MaraDocs Retrospettiva 2025 - E cosa abbiamo in programma
È tempo di fare un bilancio, è successo molto... Un anno di Maramia GmbH, MaraDocs, MaraDocs 2.0, MaraDocs API e partnership. Questa retrospettiva offre approfondimenti tecnici e commerciali sul nostro 2025.
La nascita di MaraDocs
Dall'idea a un prototipo completamente diverso
I nostri primi bozzetti e piani per quello che in seguito sarebbe diventato MaraDocs sono iniziati nella primavera del 2024.

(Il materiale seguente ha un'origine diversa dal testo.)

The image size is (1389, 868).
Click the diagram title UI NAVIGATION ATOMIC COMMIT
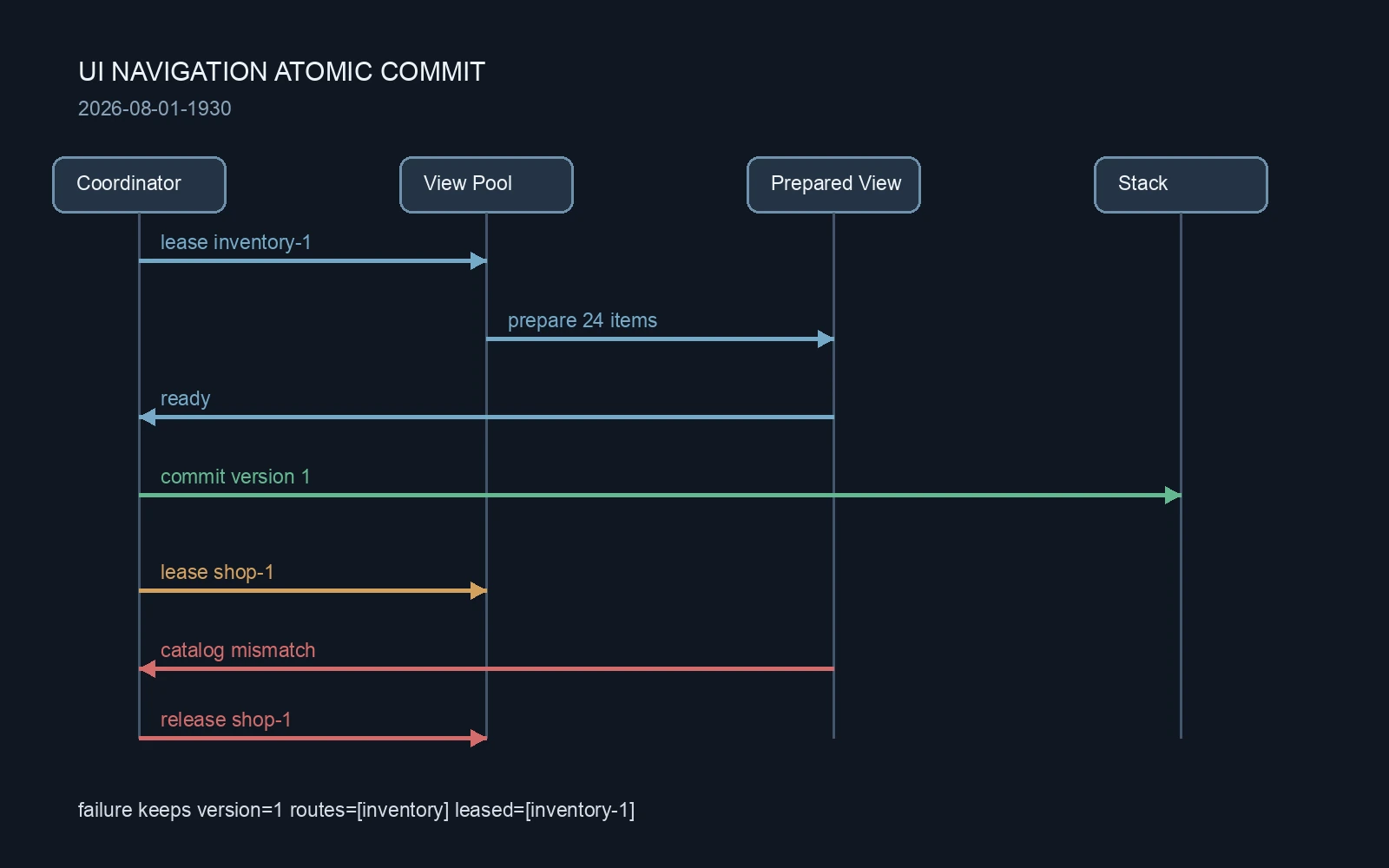pyautogui.click(x=281, y=72)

Avevo questa idea che bisognasse automatizzare questi fastidiosi e dispendiosi processi di elaborazione di foto e file email. Ero semplicemente frustrato dalla mia attività legale per il tempo e la complessità che il formato degli invii digitali dei clienti causava nel nostro studio.
Ho iniziato con schizzi approssimativi del flusso di processo ottimale e parallelamente ho cominciato a occuparmi di machine learning. Ricordo la resistenza interiore: sarei stato in grado, come non-matematico, di sviluppare i miei modelli ML e utilizzarli in un prodotto serio? (Sì - è stato molto lavoro di apprendimento, ma è possibile...)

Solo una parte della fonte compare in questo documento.